A Wordsmith’s Manifesto

October 15th, 2011   •   no comments   

The Wordsmith's Manifesto

I am a writer. Wordsmithing is my craft. 

I eat, pray and love the written word. My spare moments are spent reading, writing, or listening to words that bring knowledge, inspiration, comfort, wisdom and joy.

I am usually poised to pen something down. Especially when I’m triggered by a flash of insight, moved by a scene, or teased by an idea that refuses to leave my head. And my heart.

I carry a notepad and pen with me whenever I go for meetings, regardless of the agenda. Capturing prodigious quantities of notes is always a good practice for the inner journalist in me.

I read, and read, and read.

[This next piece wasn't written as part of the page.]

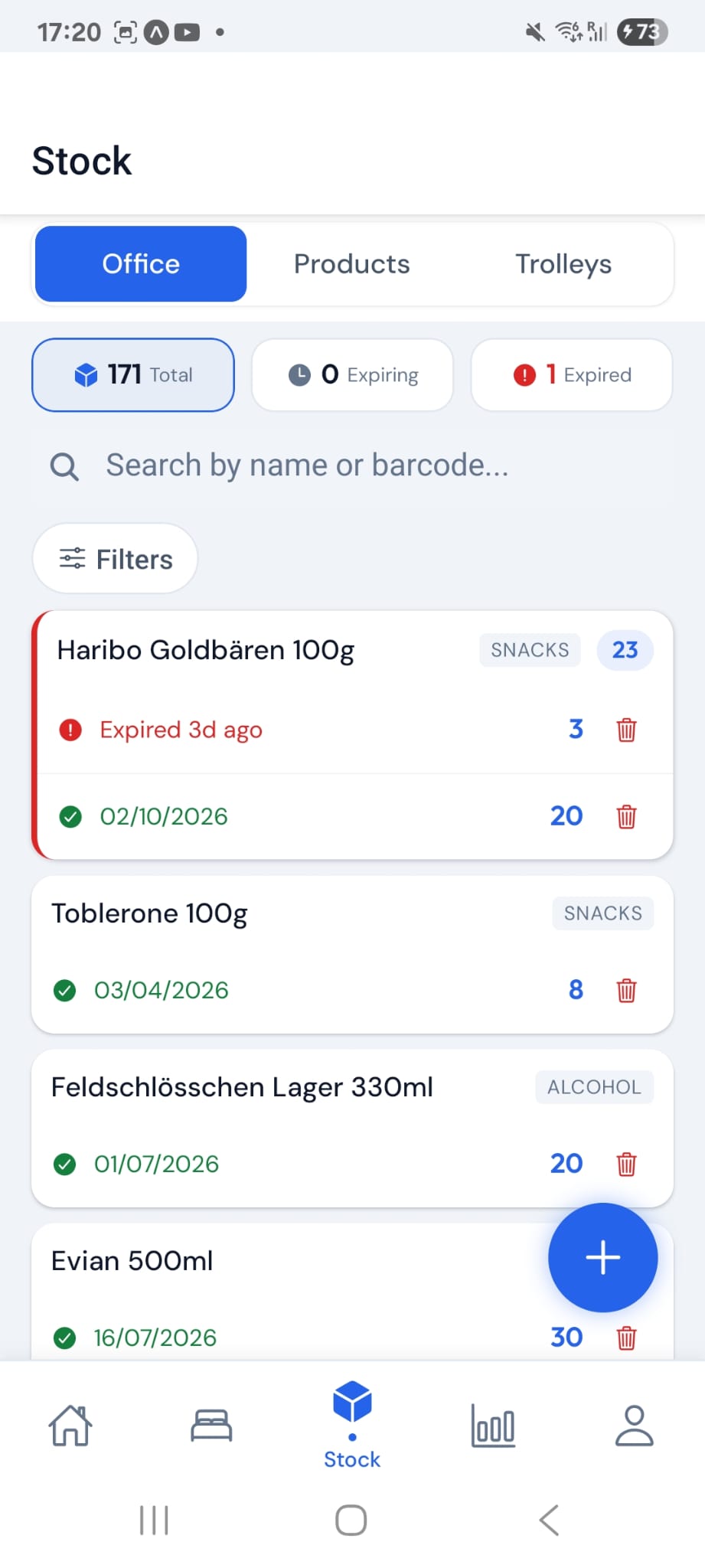Open the user profile page
This screenshot has width=705, height=1568.
coord(634,1426)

During bus rides. When queuing for food. While waiting for somebody. Before I sleep at night.

Reading is the pause which refreshes me mentally, emotionally and spiritually.

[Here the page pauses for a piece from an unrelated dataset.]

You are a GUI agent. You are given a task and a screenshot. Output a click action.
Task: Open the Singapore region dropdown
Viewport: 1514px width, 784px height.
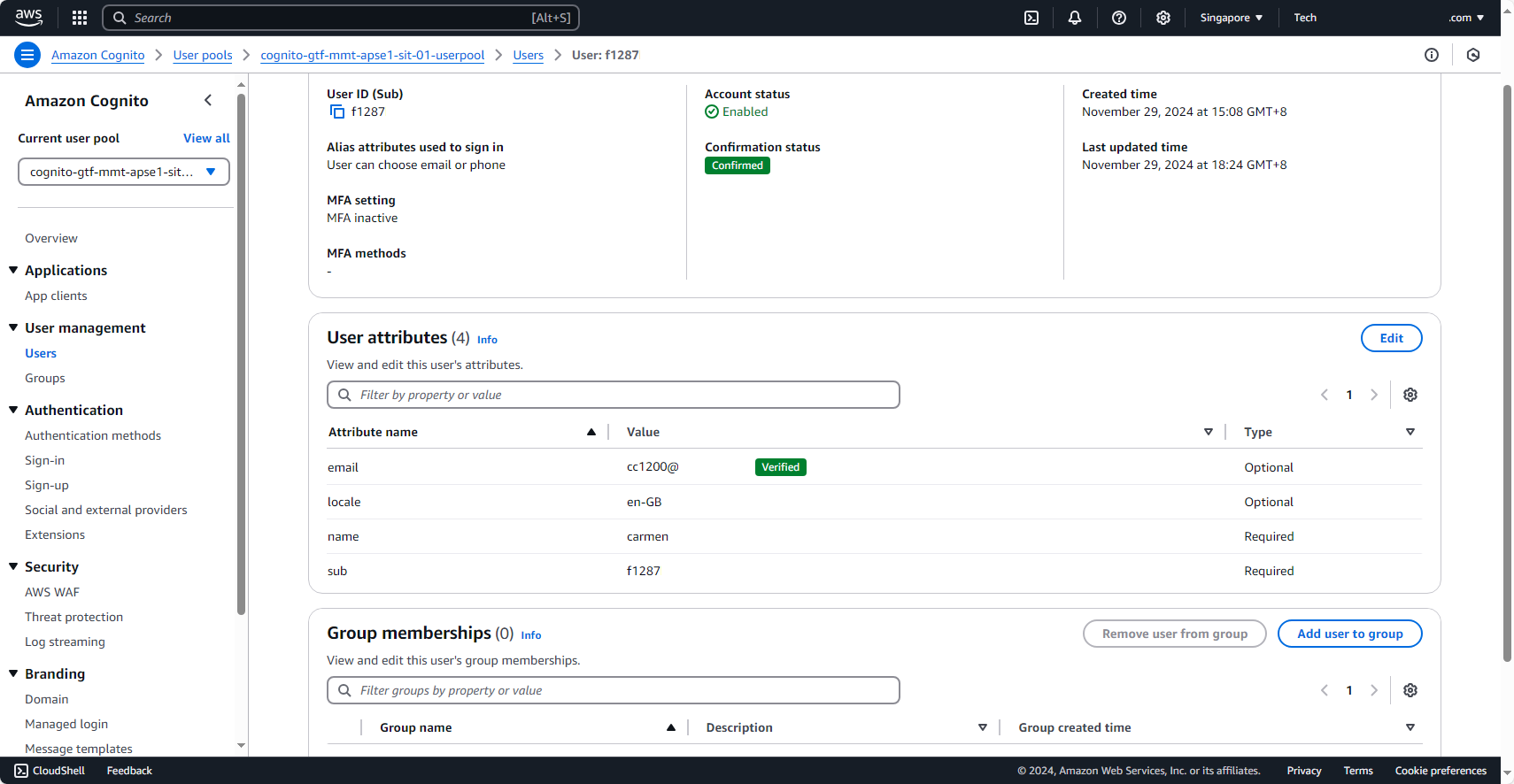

You will always find a book in my bag – and yes, I am a “bag man”. Nothing triggers good writing better than good reads.

I’m a keen observer of my environment, the people surrounding me, and the unique situations that I find myself in. They provide fodder to my literary outputs, planting the seeds of the narratives which I formulate into sentences, paragraphs, chapters and ebooks.

I pay special attention to how every word is crafted and honed to meet the page.

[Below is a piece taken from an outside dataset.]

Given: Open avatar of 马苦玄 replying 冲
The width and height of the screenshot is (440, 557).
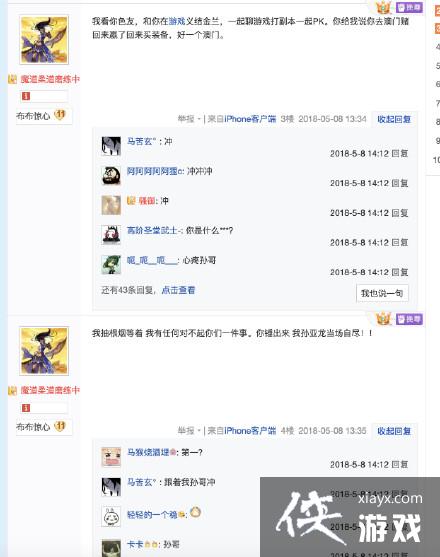Looking at the screenshot, I should pyautogui.click(x=111, y=146).
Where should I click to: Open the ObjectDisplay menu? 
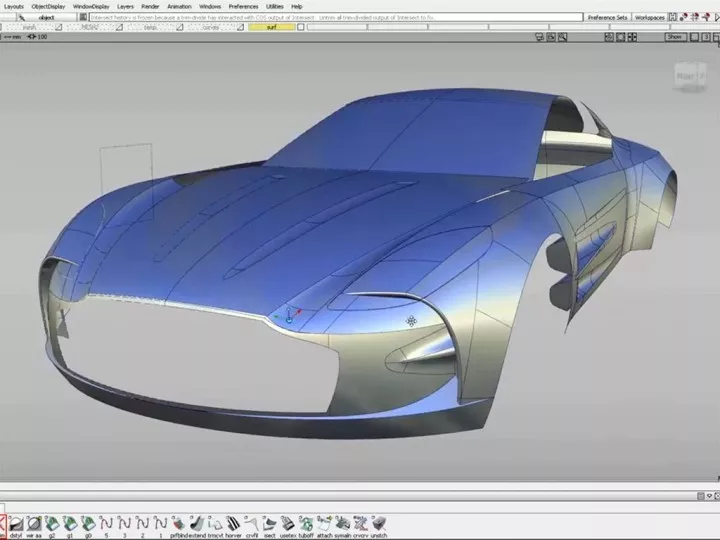point(48,6)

Like an obsessive-compulsive craftsman, I fuss over the flow and cadence of my sentences, the expressions used, the points highlighted, and how they are all assembled together. Especially the beginning and the end.

Being human, however, there will be “off” days when I can barely muster a single virtuous word. Days where the product of my labour are either raw and septic, or overcooked and burnt.

I understand that good writing isn’t as easy as turning on a tap and letting it flow. Writer’s block is an inevitable occupational hazard that hits all of us. When it happens, we need to persevere with our prose – no matter how painful it may be.

I believe in different strokes for different folks. Write for your audiences and write for the medium. There are distinct differences between an advertisement, a press release, a blog post, an invitation email, a strategy paper, and a diary documenting your innermost thoughts.

I am always mindful of the contexts of my writing. There is a time and place for everything under the Sun, Moon and stars.

Finding the right moment to tell the right story to the right audience under the right conditions are crucial elements of writing success. Anything else is a compromise.

I am always learning and always picking up new things. While I trust in my own instincts, I am also painfully aware that I’m not omniscient, omnipresent or omnipotent.

I will make mistakes. I will screw up. But I will pick myself up again, brush off the dust on my knees and shoulders, and carry on.

I am a wordsmith. Writing is my craft.